Animal cells are usually round (spherical) or irregular (e.g., cheek cells) while the plant cells are more rigid and rectangular due to the presence of a cell wall. The shape and size of a cell depend upon:

(a) surface-volume ratio (if the cell is large it has a small surface-area-to-volume ratio, thus diffusion of substances takes a longer time. Thus most cells are small to overcome issues related to the diffusion of substances.)

(b) nucleocytoplasmic ratio(the cytoplasmic area should be just enough which a nucleus can control)

(c)  rate of cellular activity (metabolically active cells are usually smaller)

(d)  cell association (it is important in multicellular organisms that provide cells some amount of rigidity).

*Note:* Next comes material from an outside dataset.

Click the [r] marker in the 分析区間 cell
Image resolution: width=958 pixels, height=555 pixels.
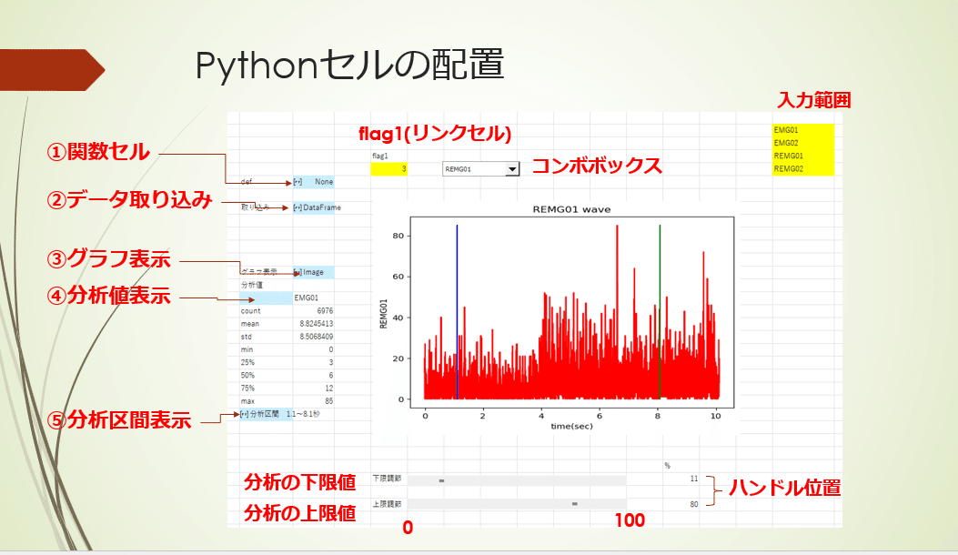(x=244, y=414)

 Last, based on the number of cells, organisms are classified as unicellular or multicellular. Unicellular organisms like an amoeba, bacteria, and paramecium comprise one cell, while multicellular organisms are those whose body is made up of over two cells. 

Cell theory

 Cell theory was formulated in the year 1839 by Matthias Schleiden (German botanist) and Theodor Schwann. (German physician and physiologist). Besides other scientists, Rudolf Virchow, the “father of modern pathology” also contributes to this theory. Cell theory proposed that:

1. All living organisms comprise one or more cells.

2. The cell is the structural and functional unit of all living organisms.

3. All cells arise from pre-existing cells.

 Rudolf Virchow (1855) first explained the concept that new cells arise from pre-existing cells (Omnis cellula-e-cellula). He modified the hypothesis given by Schleiden and Schwann that Cells form by free-cell formation, similar to the formation of crystals and this how the cell theory got its final shape.

Amazing facts

 1. Not all organisms comprise cells, like a virus, virions and viroids are commonly referred to as acellular microbes or infectious particles (these are exceptions to the cell theory)

2. The average human body contains approximately 37.2 trillion cells!

3. Some neurons are less than one millimeter, while others may be about a meter long.

4. The largest single-celled organism is Caulerpa taxifolia (an aquatic alga), the single cell is 6-12 inches long.

5. Amongst the plants, the ovule of a cycas is the largest cell.